Ingrid Goes West is a predictable, but occasionally incisive examination of the superficiality of Instagram semi-situated in the context of mental illness. It’s timely and relevant, given the increasing number of studies coming out that show the connection between social media use and depression in young users.
The titular character, played by deadpan dame Aubrey Plaza, is definitely depressed — her mom, who was Ingrid’s sole friend, recently passed away — but she’s also more unhinged than those of us who recognize some of her toxic behaviours: numbingly scrolling through Instagram and liking every single photo, experiencing FOMO (Fear of Missing Out), cyberstalking a “social influencer,” mace-ing a bride in the face.
OK, maybe that last one is a bit much. Nonetheless, that’s how Ingrid Goes West begins: our psychotic protagonist crashes her obsession’s wedding, seeking revenge for not being invited. This happens only seconds before we see her “liking” the wedding photos on Instagram, a quick commentary on the way that social media has conditioned us to both support online friends’ curation of their “perfect” lives through tiny gestures of pixelated social approval, and the FOMO/envy/hatred that it simultaneously can create in the viewer. As we find out later, Ingrid didn’t even know the bride — she was merely one of her thousands of fans.
Following a brief, unhelpful stint in a mental institution, Ingrid restarts her life in L.A., a destination she chooses after finding a new blonde, beautiful, future BFF in Elle magazine: Taylor Sloane (Elizabeth Olsen), a social influencer whose Instagram feed will look familiar to anyone who’s used the platform: that once-rarefied, airy boho-chic aesthetic, consisting of succulents and rose-gold accessories, with the hashtag #blessed used unironically to humblebrag about overpriced avocado toast.

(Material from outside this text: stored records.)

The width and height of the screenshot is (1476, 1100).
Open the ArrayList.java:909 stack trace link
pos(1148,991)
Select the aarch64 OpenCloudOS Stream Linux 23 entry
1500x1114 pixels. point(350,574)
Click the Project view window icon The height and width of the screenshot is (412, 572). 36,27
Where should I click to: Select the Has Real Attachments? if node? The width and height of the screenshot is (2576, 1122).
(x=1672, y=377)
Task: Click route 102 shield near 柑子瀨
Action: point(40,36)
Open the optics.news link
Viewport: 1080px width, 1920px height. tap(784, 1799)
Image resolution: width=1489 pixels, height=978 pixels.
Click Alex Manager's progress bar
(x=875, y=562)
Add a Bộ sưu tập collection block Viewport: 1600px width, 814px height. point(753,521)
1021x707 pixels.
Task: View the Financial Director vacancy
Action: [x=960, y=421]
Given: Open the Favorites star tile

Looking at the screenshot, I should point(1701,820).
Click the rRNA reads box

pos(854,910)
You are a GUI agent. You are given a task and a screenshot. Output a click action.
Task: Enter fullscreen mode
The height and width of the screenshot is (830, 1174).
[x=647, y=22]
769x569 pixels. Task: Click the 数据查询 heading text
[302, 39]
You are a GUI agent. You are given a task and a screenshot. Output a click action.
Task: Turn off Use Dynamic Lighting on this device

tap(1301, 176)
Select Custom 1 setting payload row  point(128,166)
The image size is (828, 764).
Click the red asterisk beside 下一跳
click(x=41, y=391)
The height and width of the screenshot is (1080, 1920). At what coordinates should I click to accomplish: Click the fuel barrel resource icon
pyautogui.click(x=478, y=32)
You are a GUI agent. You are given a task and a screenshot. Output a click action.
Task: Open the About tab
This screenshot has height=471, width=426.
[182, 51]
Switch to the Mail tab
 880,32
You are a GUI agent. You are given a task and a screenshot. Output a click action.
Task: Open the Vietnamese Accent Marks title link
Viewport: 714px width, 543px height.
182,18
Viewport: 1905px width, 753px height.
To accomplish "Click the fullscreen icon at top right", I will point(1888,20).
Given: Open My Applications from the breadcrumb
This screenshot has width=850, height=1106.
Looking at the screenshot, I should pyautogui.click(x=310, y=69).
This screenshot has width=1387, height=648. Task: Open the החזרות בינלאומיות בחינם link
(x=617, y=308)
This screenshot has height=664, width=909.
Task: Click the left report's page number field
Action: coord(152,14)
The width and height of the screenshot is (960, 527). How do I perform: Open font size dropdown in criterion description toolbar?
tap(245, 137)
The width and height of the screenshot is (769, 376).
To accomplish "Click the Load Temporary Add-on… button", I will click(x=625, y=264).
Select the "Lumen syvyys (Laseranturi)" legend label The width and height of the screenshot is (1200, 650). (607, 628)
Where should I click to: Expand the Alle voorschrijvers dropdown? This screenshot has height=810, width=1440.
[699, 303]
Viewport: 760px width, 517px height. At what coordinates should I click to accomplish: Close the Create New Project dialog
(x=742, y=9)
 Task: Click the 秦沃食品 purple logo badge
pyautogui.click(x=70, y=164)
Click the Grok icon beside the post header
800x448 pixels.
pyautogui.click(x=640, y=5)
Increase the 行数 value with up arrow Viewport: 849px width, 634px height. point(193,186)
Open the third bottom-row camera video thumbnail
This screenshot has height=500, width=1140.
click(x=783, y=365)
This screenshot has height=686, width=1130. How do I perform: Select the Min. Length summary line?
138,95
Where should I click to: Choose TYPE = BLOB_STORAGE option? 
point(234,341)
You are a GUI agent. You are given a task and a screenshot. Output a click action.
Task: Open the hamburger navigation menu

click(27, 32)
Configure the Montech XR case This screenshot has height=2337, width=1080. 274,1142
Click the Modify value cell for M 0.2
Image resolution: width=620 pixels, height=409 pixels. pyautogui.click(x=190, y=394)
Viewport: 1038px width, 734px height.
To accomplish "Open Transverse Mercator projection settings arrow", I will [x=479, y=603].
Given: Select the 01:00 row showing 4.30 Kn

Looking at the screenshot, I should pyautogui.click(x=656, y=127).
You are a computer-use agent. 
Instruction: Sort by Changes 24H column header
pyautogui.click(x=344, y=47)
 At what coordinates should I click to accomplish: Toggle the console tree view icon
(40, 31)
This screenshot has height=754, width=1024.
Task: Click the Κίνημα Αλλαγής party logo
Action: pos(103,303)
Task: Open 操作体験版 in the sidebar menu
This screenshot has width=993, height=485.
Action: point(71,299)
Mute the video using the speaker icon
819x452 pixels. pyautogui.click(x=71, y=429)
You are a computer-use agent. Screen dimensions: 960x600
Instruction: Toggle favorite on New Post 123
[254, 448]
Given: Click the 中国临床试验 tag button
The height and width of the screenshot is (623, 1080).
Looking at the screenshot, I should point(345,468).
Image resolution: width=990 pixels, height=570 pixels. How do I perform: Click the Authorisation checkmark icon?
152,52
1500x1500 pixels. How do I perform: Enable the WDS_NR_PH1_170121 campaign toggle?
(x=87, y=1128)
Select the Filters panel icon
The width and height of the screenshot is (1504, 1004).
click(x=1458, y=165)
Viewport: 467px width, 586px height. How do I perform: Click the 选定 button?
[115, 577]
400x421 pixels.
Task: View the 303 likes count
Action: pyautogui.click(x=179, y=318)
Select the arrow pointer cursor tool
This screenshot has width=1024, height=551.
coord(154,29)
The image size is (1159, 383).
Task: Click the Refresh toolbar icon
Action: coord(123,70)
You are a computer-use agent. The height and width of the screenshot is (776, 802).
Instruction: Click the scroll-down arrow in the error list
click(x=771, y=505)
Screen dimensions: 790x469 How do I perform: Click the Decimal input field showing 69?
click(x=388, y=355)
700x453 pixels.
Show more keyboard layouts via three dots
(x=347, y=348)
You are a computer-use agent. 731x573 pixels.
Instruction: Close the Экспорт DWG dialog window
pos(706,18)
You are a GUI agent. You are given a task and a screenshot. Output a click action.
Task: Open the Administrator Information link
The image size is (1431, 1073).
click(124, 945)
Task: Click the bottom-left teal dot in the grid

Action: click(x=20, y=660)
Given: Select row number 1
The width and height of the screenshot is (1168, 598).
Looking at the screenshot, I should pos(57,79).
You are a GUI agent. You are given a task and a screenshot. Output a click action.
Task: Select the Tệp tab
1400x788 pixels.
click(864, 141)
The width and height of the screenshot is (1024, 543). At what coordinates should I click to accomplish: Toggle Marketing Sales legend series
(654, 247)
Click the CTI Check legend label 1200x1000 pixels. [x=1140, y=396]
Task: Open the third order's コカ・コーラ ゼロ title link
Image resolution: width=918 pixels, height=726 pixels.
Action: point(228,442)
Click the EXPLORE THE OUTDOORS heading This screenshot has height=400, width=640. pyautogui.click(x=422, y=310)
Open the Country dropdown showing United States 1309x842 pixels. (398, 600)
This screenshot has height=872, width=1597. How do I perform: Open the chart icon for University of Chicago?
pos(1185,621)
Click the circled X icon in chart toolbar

Taylor is not a real person — she’s used her coveted looks and wardrobe to garner a gazillion followers and photography career to support both her and her artist-husband Ezra (Wyatt Russell) in a glamorous city.
With $60,000 in life-insurance money from her mom’s death, Ingrid goes west to engineer her way into Taylor’s social circle, stalking her Instagram to find the same stores so she can look like a cheap knock-off of her obsession. Ingrid also finds a landlord, semi-boyfriend and sole true friend in Dan (O’Shea Jackson Jr.), who boasts a geeky but contrastingly harmless interest in Batman.
Rounding out the cast is Taylor’s wild, wacky brother Nick (Billy Magnussen), whom Ingrid suspects as untrustworthy from the get-go, and it’s only a matter of time before the two flesh out the drama of this fairly predictable film that’s two parts Single White Female, three parts The King of Comedy and one part Enlightened. Plaza nails the dead-eyed emptiness of a character whose desperate lack of identity is clearly some kind of undiagnosed borderline personality disorder. But she’s not just an empty shell, either. Ingrid is astutely written as relatable, and given several key moments of dialogue when she or other characters feel safe enough to show their vulnerability, a welcome respite from the fakeness of it all.
Jackson, whose charisma is apparent in every scene, also adds an element of much-needed grounded reality to the film. This contrast of types makes Ingrid Goes West a quick and somewhat effective character study, but also one that would have benefited from more time (both in workshopping the material, and in additional screen-time) to carve out emotionally resonant moments that go beyond the all-too-recognizable FOMO.
This may be a movie about shallowness, but director and co-writer Matt Spicer could have done more to make it deeply moving.